Data for this task:
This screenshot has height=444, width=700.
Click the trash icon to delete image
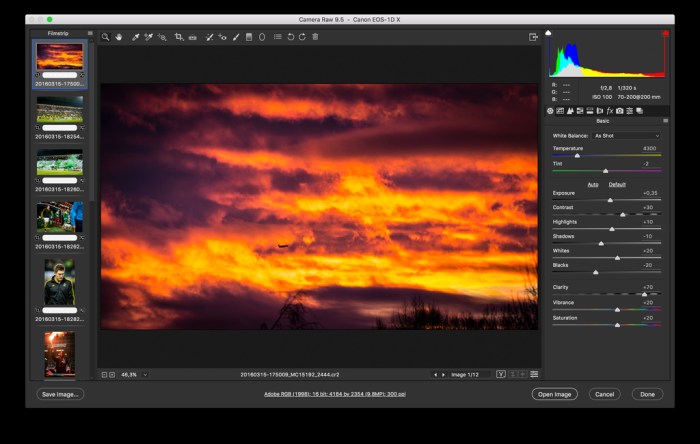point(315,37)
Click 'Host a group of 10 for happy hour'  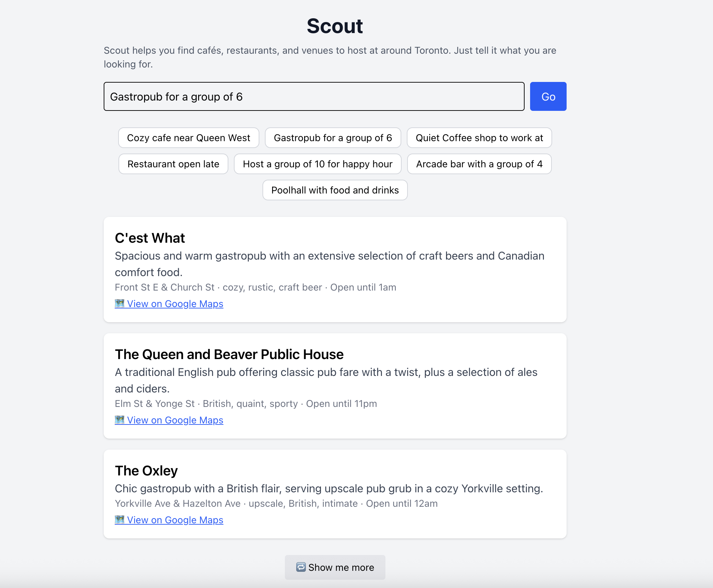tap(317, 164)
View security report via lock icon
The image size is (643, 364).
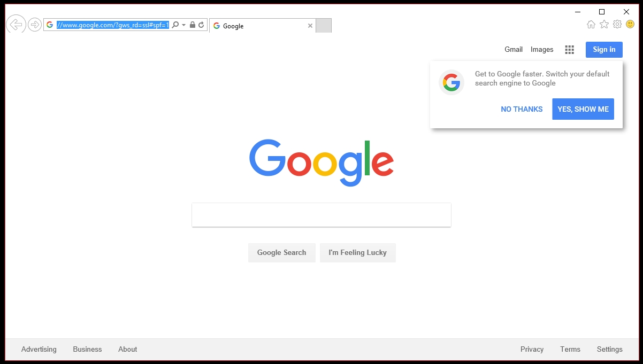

---

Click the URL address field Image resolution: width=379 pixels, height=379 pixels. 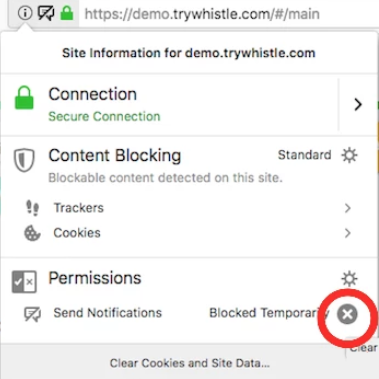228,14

Exercise prompt: Each line in the listing above from the one containing "View security report via lock icon" through the one containing "The image size is (643, 364)." should be repeated exactly, and no other line.

Exercise result:
View security report via lock icon
The image size is (643, 364).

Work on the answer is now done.